Philadelphia  Every once in a while I run into something scary, not because it has to do with nuclear meltdowns or corrupt mortgage brokers or community-and-family killing slumlords, all of which are real things. I am also seriously concerned when there is an expropriation of the good for purposes of the evil. These are times when we are drowning in such amazing doublespeak that we are pinching ourselves in order to snap out of “1984” moments becoming our reality.

This is now common currency in politics. Terrible health care is now touted as great. Proposing to eviscerate social programs to provide the rich with a tax break is now packaged as a jobs program for working families. Turning the dial back to the 1950s on women, the environment, race, and a hundred other things is whitewashed as patriotism. It goes on and on.

It happens even in community organizing, most dramatically as Saul Alinsky and his Rules for Radicals became repurposed by the right as a model for their vicious tactics. Recently, reading a New Yorker article about the gig economy, it was disturbing to drop down the wormhole and see it happening again in a discussion of the organizing tactics of the ride-sharing service, Lyft, the Avis to the Uber, Hertz.

The author, Nathan Heller, was interviewing Emily Castor, who he described as the company’s “leader in the campaign against regulatory constraint.” She said, “We’re borrowing very heavily from traditional community-organizing models, and looking at the grass roots in each city…Who are the leaders? Who are the people who distinguish themselves as passionate, who want to get more involved? We have a team that includes field organizers who are responsible for different parts of the country.” Well, I don’t know if this is traditional or even community organizing. She is essentially talking about building a base, a customer base, and maybe in an Obama-moment she decided to slap “community organizing” on the hood as she drove around.

But, then she dove deeper into something that is hardly traditional and remains controversial, and threw logs on that fire without any sense that the temperature might be rising.

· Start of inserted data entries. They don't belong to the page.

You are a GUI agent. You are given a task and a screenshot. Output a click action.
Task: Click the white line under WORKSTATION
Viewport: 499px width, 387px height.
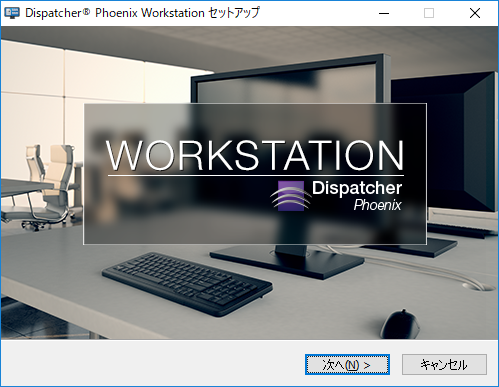pos(256,175)
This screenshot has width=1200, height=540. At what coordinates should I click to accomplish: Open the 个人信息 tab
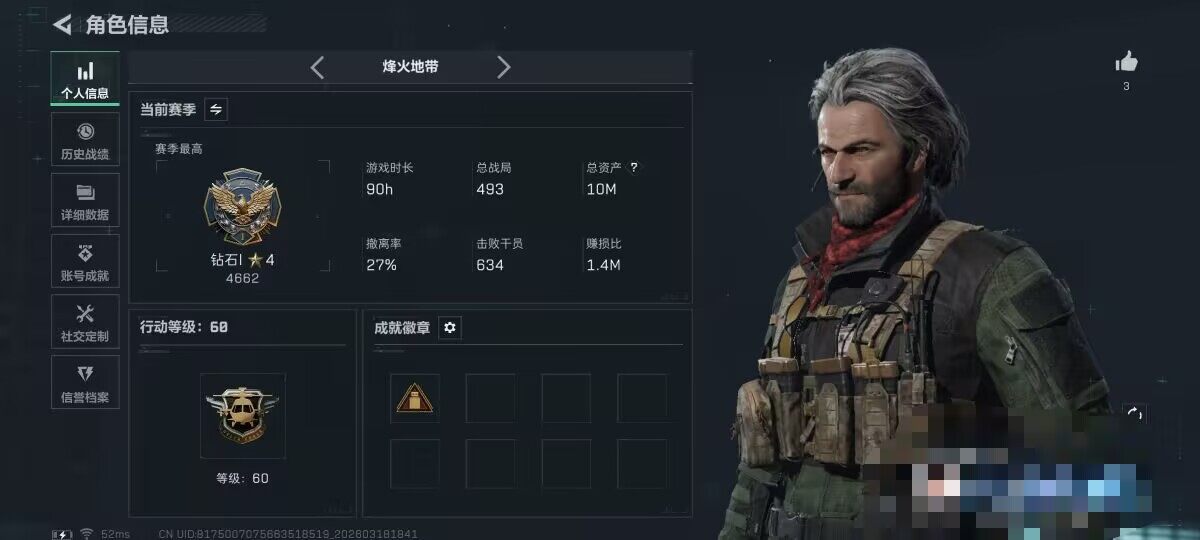[85, 79]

Hired by Lyft as their first “community manager,” whatever doublespeak that might portend, the article goes,

“She found that she could draw on her political training. ‘Collective identity is one of those aspects that, in the theory of social movements, is so important…You’re not just ‘taking rides.’”

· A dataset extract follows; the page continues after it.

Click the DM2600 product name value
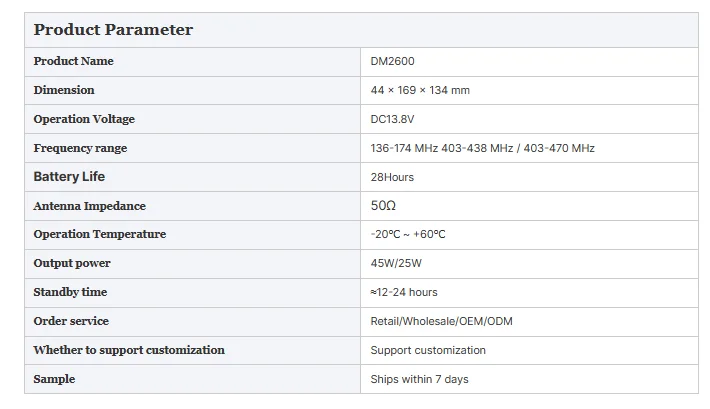 click(x=392, y=61)
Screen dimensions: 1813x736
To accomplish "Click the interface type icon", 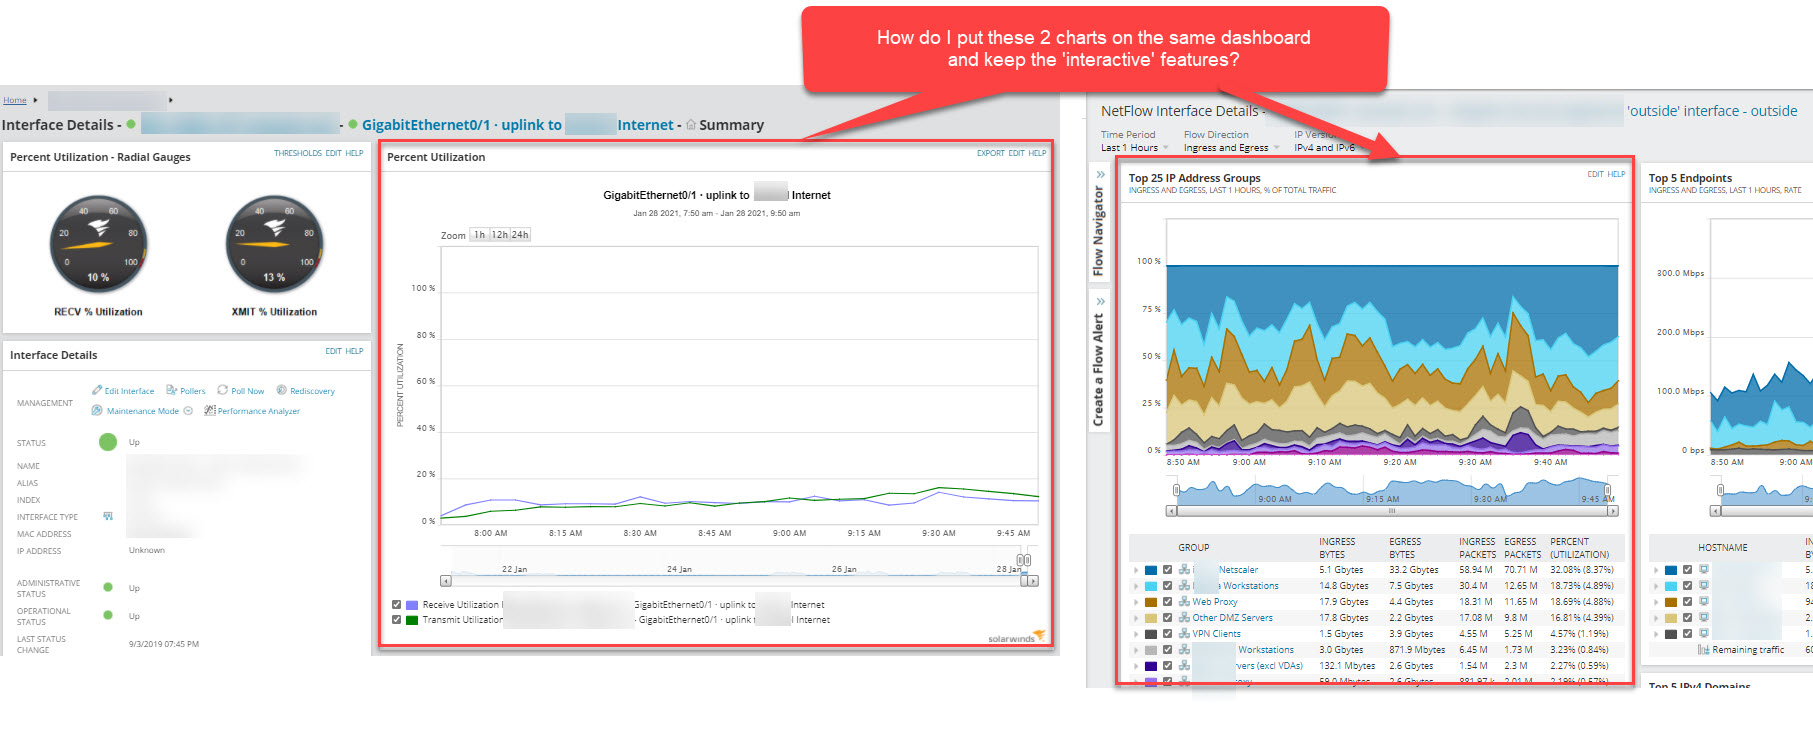I will pyautogui.click(x=108, y=517).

Then, Marshall Ganz, former UFW organizer and now Harvard Kennedy School instructor, gets drawn into this with his “story of self, a story of us, a story of now: the collective-identity movement-building method.”

For all of the utility of Ganz’ stories, it is essentially a mobilization model, rather than a community organizing or community building model, which is why it has been so embraced by political campaigns, and now it seems even by businesses that may be about the very opposite of community organizing values. Ganz objects to Lyft’s appropriation arguing that markets are all about exchange and finding a common purpose is what politics is about, but even while reading his distinction, it’s way too easy to see why Lyft and its organizers, thought they could just take the tools and run with them their way, since for them finding a “common purpose” is what triggers their market and its financial exchange.